← How I Think

For: CEOs · Marketing Leaders · Product Marketers

The AI tools I'm using in GTM right now

Not a roundup, but rather the short list of tools I run, the problems each solves, and why they belong in a serious marketing stack.

This is not a roundup of every AI tool a marketer could theoretically use. It is the short list of tools I am actually running, the problems each one solves, and why I think they matter for marketing leaders trying to build a real practice instead of a PowerPoint slide about AI strategy.

AirOps

The problem with most content operations is that quality is trapped in the heads of whoever writes best. AirOps gets that thinking into a repeatable system. I use it to build AI workflows that run on actual company data: positioning documents, competitive research, ICP definitions, past-performing content. The output sounds like the company because it is trained on the company.

What I actually use it for: generating first drafts of case studies and sales one-pagers at scale, running content briefs through a consistent editorial filter, and building internal knowledge tools that let sales and CS answer product questions without pinging the marketing team. It closes the gap between “we have AI” and “AI is doing useful work.”

n8n

Most automation tools are designed for IT teams. n8n is something a technically-minded marketer can actually operate without a developer. I use it to connect tools that would otherwise require manual handoffs.

What I actually use it for: routing inbound leads through enrichment and scoring before they hit CRM, building internal alerts when pipeline changes hit a threshold, and connecting content performance data into reporting without a BI request. Good marketing operations should not require an engineering ticket.

Cursor

Cursor is a code editor built for people who are not developers. Building modern marketing infrastructure increasingly requires writing code — lightweight landing pages, custom attribution scripts, data pulls from APIs. Cursor makes that accessible.

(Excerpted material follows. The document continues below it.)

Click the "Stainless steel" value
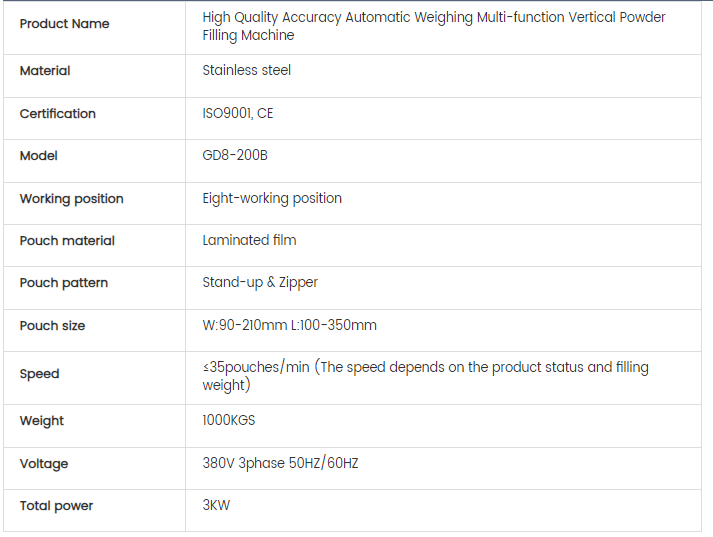 pos(246,71)
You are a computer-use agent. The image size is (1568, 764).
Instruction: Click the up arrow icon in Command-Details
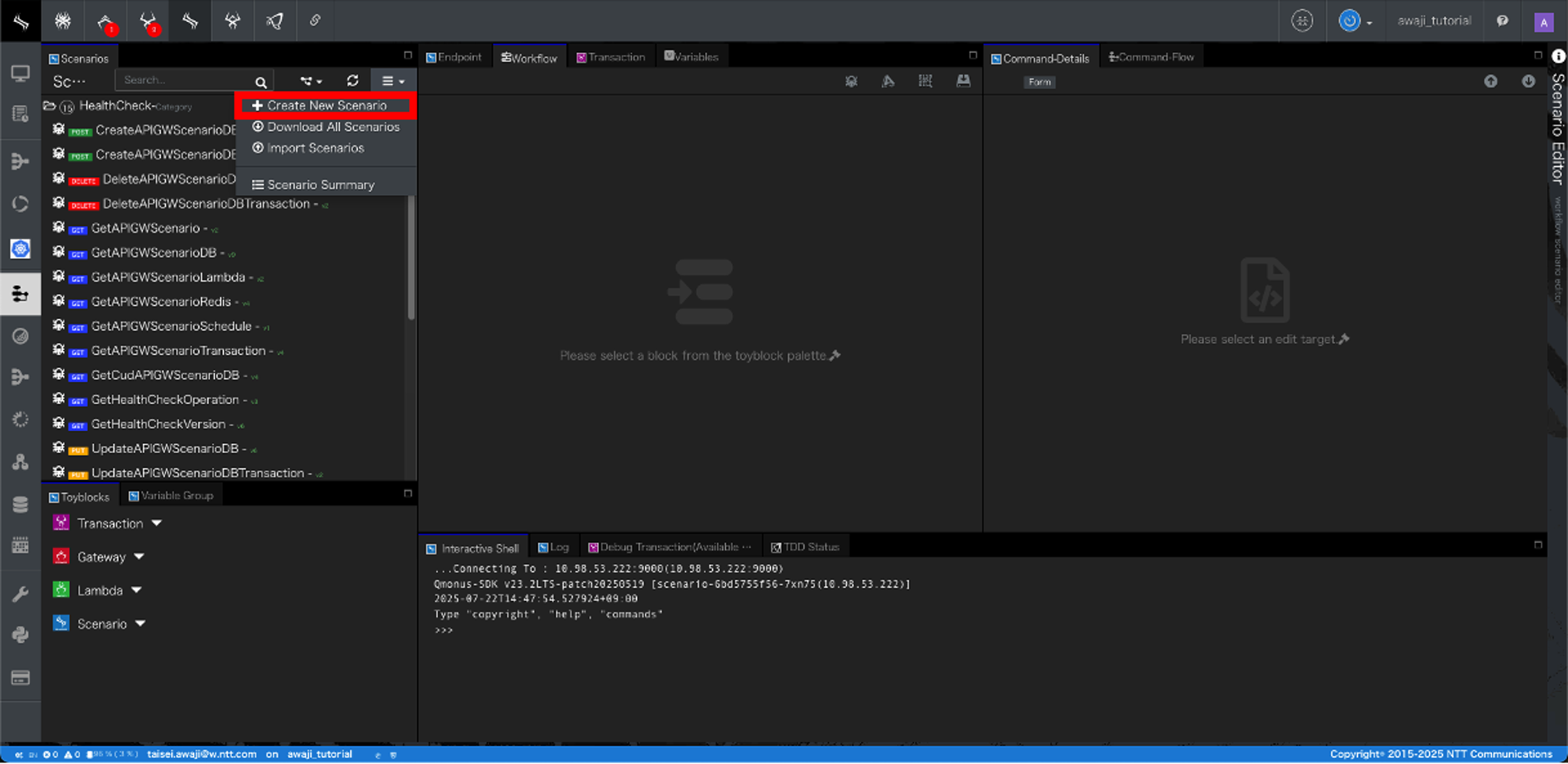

What I actually use it for: building pages quickly in Vercel v0 and then refining the code, writing Python scripts to clean and analyze data, and building lightweight internal tools that would otherwise sit on a backlog. The marketers who learn to build in this environment will have a structural advantage over those who stay on the request side of every technical task.

Vercel v0

v0 turns a well-written prompt into a working web component. I built the first version of this site using it. It does not replace a designer or developer for complex work. What it does is compress the distance between idea and testable reality. This website was built with v0.

What I actually use it for: rapid prototyping of landing pages before committing to design and engineering time, building internal tools and dashboards, and testing positioning in a live environment without waiting for a production deployment.

Pinecone

Pinecone is a vector database — the infrastructure layer that makes AI systems useful when they need to work with your specific data rather than general knowledge. It belongs on this list because it makes the other tools significantly more powerful.

What I actually use it for: building internal knowledge bases that AI tools can query accurately, powering search experiences that return relevant results instead of keyword matches, and enabling AI workflows that can pull from large repositories of company content without hallucinating. If you are building serious AI workflows, you will eventually need a vector database.

My take on AI in marketing

Most marketing teams are using AI for the same three things: writing first drafts faster, cleaning up copy, and generating images. That's fine and probably saves a good chunk of time. But it is table stakes, not a strategy.

The teams building a real advantage are using AI to instrument things that were previously too slow or too expensive to instrument: attribution models, competitive intelligence that pulls from live data, onboarding sequences that adapt to what a prospect has actually done, reporting that does not require human time to compile.

The tools above are where I have found value. They are not the only tools worth knowing, and some may be outdated in a matter of months. But they are the ones I would start with if I were building a modern GTM function from scratch today.